WASHINGTON (Reuters) - Some 200 U.S. Marines arrived in Australia on a six-month deployment on Tuesday, the first of 2,500 troops expected to rotate through a de facto base in the port of Darwin as part of plans to deepen the U.S. military presence in the Asia-Pacific.
The deployment of Marines to Australia was part of a deal announced late last year by President Barack Obama and Australian Prime Minister Julia Gillard to increase bilateral military cooperation and training.
"This is completely irrelevant militarily but quite important as a signal and that's why it is valued in the region," said a diplomat from the Asia-Pacific region.
Chinese officials have questioned whether the move is part of a larger U.S. strategy aimed at encircling it and thwarting the country's rise as a global power.
The first group of Marines will engage in exercises with the Australian Defence Forces and also will travel to other nations throughout the region for training and exercises, a Marine Corps spokesman said.
The force is expected to grow in size over time to become a 2,500-person Marine Air Ground Task Force, the spokesman said. It is expected to be a rotational force, with different units moving through for short periods of time rather than being based in Australia permanently.

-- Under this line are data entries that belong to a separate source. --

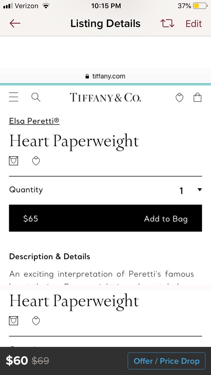
Task: Tap the drop-a-hint envelope icon under the title
Action: (x=14, y=161)
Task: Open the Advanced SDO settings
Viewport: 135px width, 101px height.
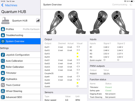Action: pyautogui.click(x=20, y=97)
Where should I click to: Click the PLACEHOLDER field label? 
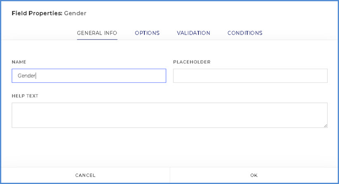click(192, 62)
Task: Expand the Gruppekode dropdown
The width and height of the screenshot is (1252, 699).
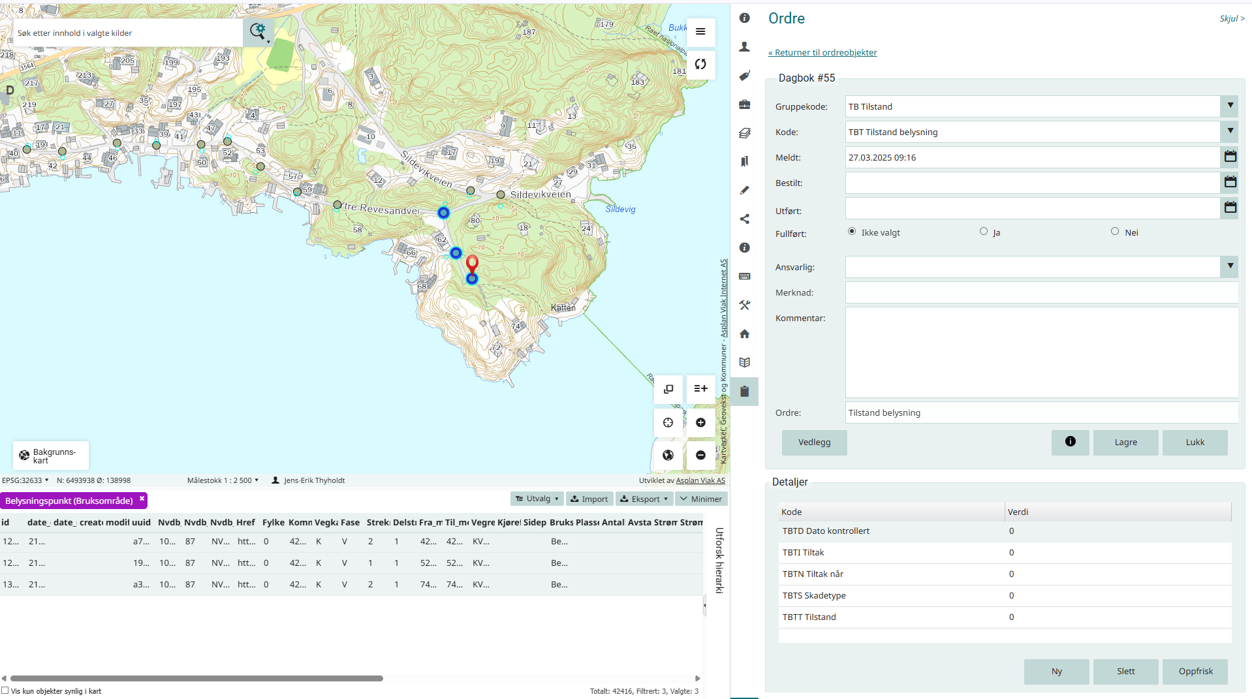Action: pyautogui.click(x=1230, y=106)
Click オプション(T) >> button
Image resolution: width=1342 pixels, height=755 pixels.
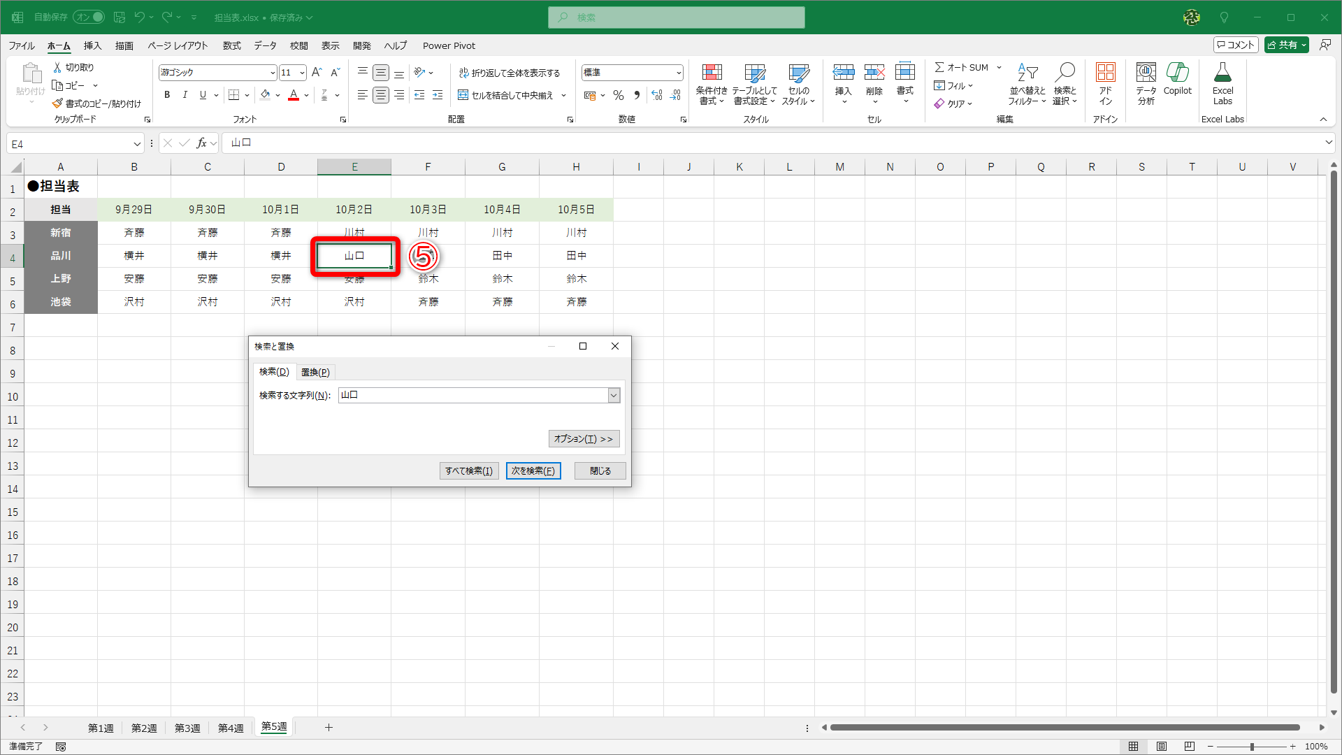(x=583, y=439)
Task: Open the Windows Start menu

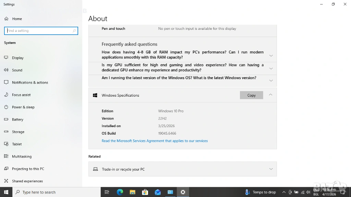Action: [6, 192]
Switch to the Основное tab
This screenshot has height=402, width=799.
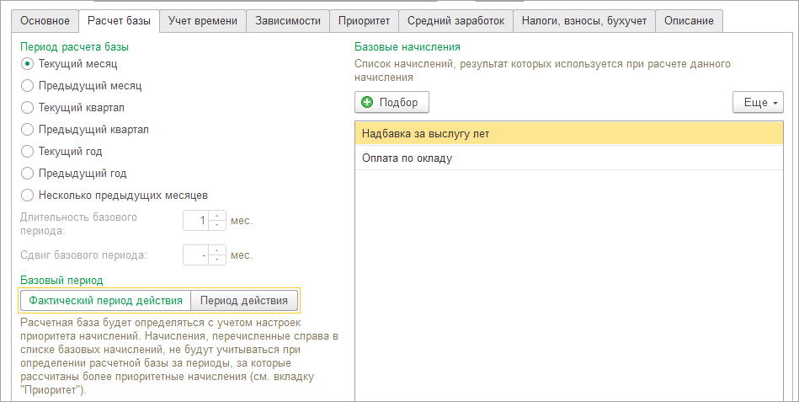45,20
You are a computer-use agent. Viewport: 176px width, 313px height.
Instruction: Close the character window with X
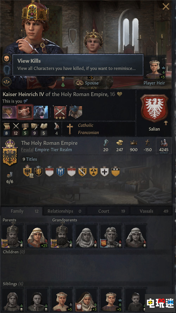coord(166,6)
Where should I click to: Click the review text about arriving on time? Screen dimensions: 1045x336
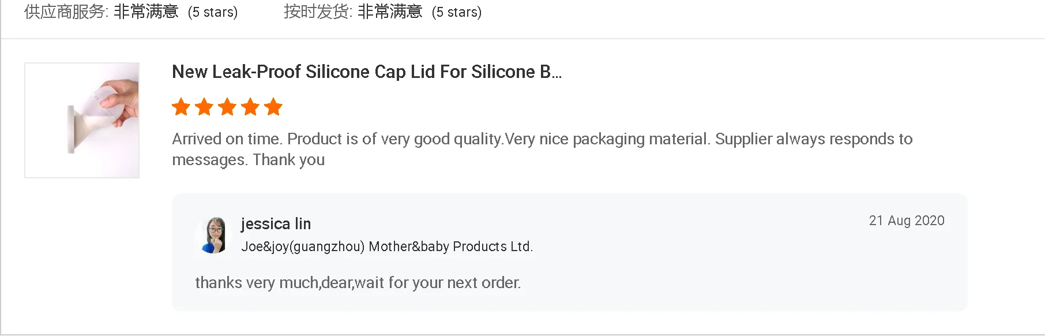(x=542, y=139)
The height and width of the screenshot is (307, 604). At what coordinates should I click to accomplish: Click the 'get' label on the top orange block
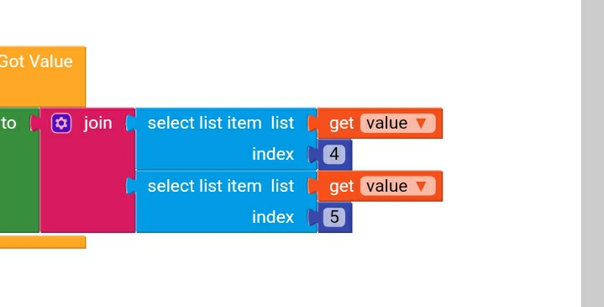click(341, 124)
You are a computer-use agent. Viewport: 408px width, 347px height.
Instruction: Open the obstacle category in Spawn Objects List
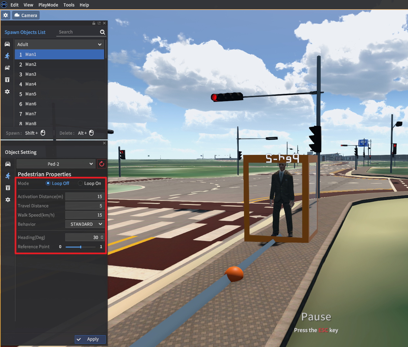(x=7, y=80)
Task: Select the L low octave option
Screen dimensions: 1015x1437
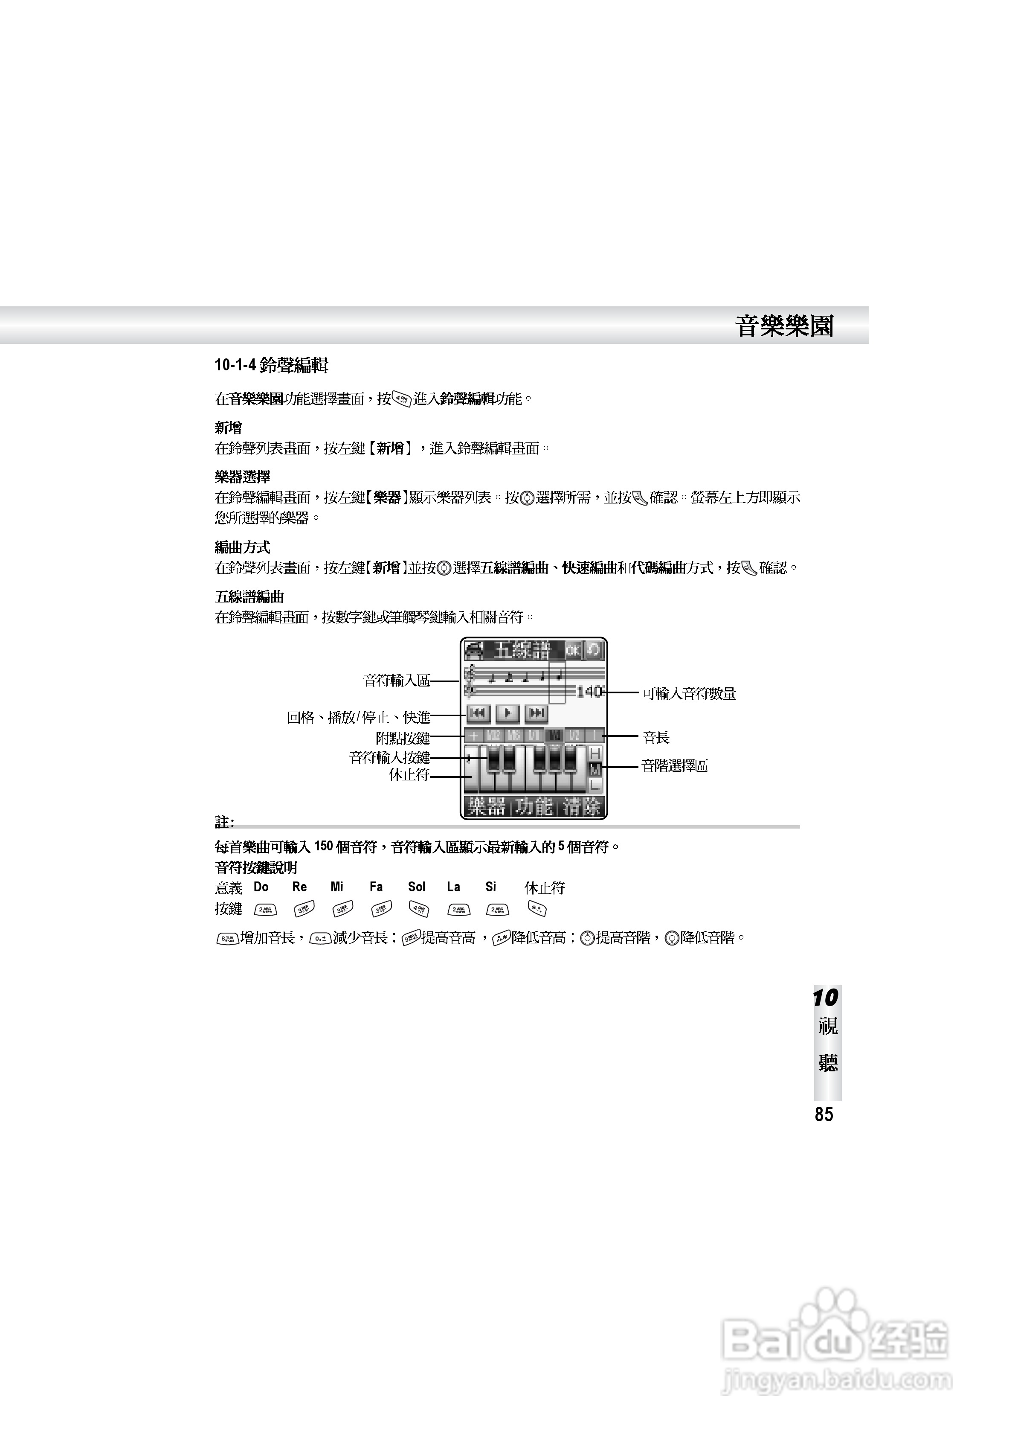Action: tap(595, 784)
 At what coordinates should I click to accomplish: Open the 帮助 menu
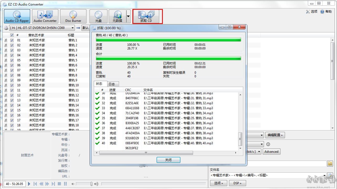326,11
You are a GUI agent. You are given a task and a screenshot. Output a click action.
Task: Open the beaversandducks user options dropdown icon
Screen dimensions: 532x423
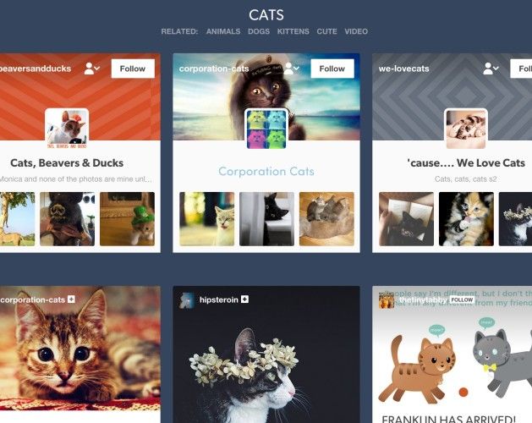pos(92,69)
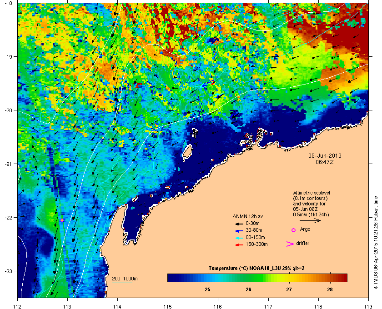
Task: Click the -21 latitude axis label
Action: pos(9,164)
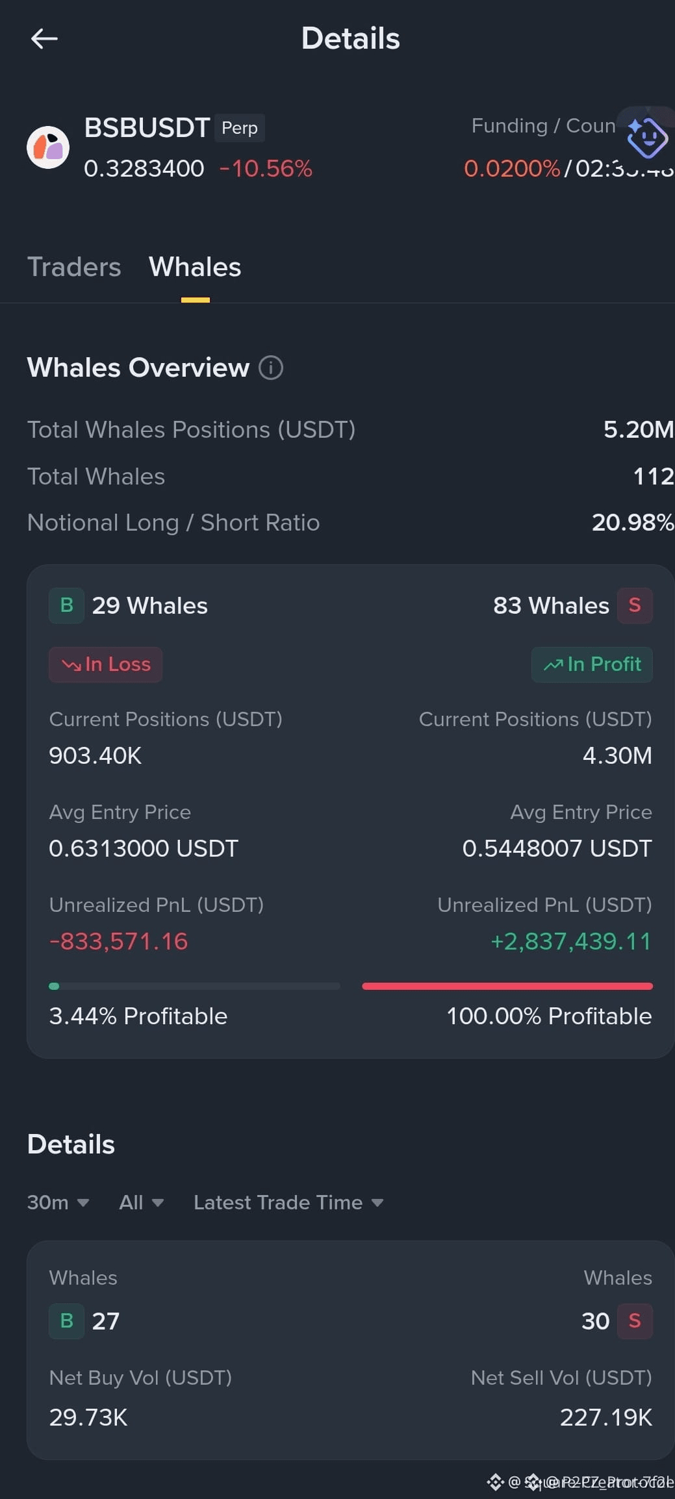
Task: Open the All filter dropdown
Action: click(x=141, y=1202)
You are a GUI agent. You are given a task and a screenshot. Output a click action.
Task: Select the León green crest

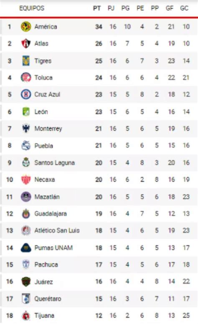click(26, 112)
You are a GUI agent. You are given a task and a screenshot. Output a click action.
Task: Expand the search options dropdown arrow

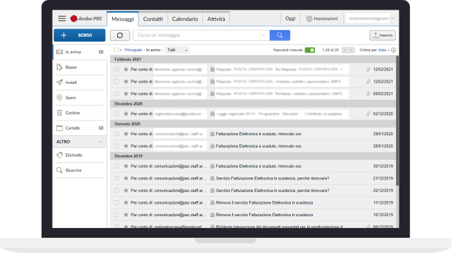click(x=264, y=35)
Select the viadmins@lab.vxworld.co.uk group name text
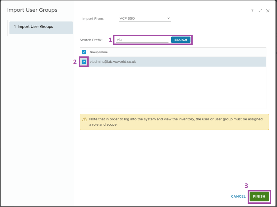The image size is (277, 207). [113, 62]
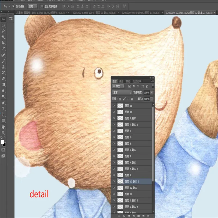The width and height of the screenshot is (218, 218).
Task: Select the Magic Wand tool
Action: (x=3, y=37)
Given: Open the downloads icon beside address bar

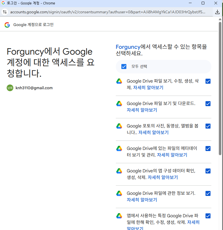Looking at the screenshot, I should pos(217,12).
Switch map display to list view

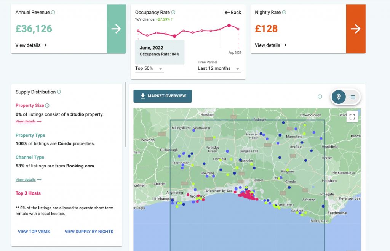coord(352,97)
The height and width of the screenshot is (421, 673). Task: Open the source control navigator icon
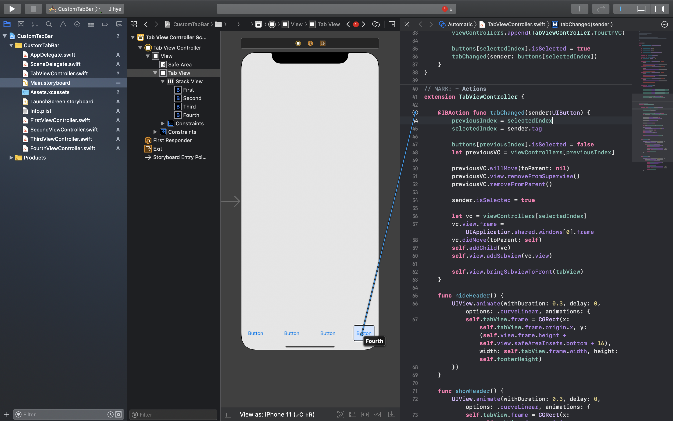(21, 25)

The first 200 Marines were from the 3rd Marine Regiment based in Hawaii.
The decision to base Marines in Australia comes as the United States implements a new defense strategy that calls for a shift in emphasis to the Asia-Pacific.
China has questioned whether strengthening military alliances would help the region when economic woes put a premium on cooperation.
The port of Darwin is located 500 miles from Indonesia, putting the Marines in a position to respond quickly to any humanitarian and security issues in Southeast Asia, where disputes over sovereignty in the South China Sea have caused rising tensions.
In announcing the basing decision in November, Obama stressed that it was not an attempt to isolate China.
"The notion that we fear China is mistaken. The notion that we are looking to exclude China is mistaken," he said, adding that "we welcome a rising, peaceful China."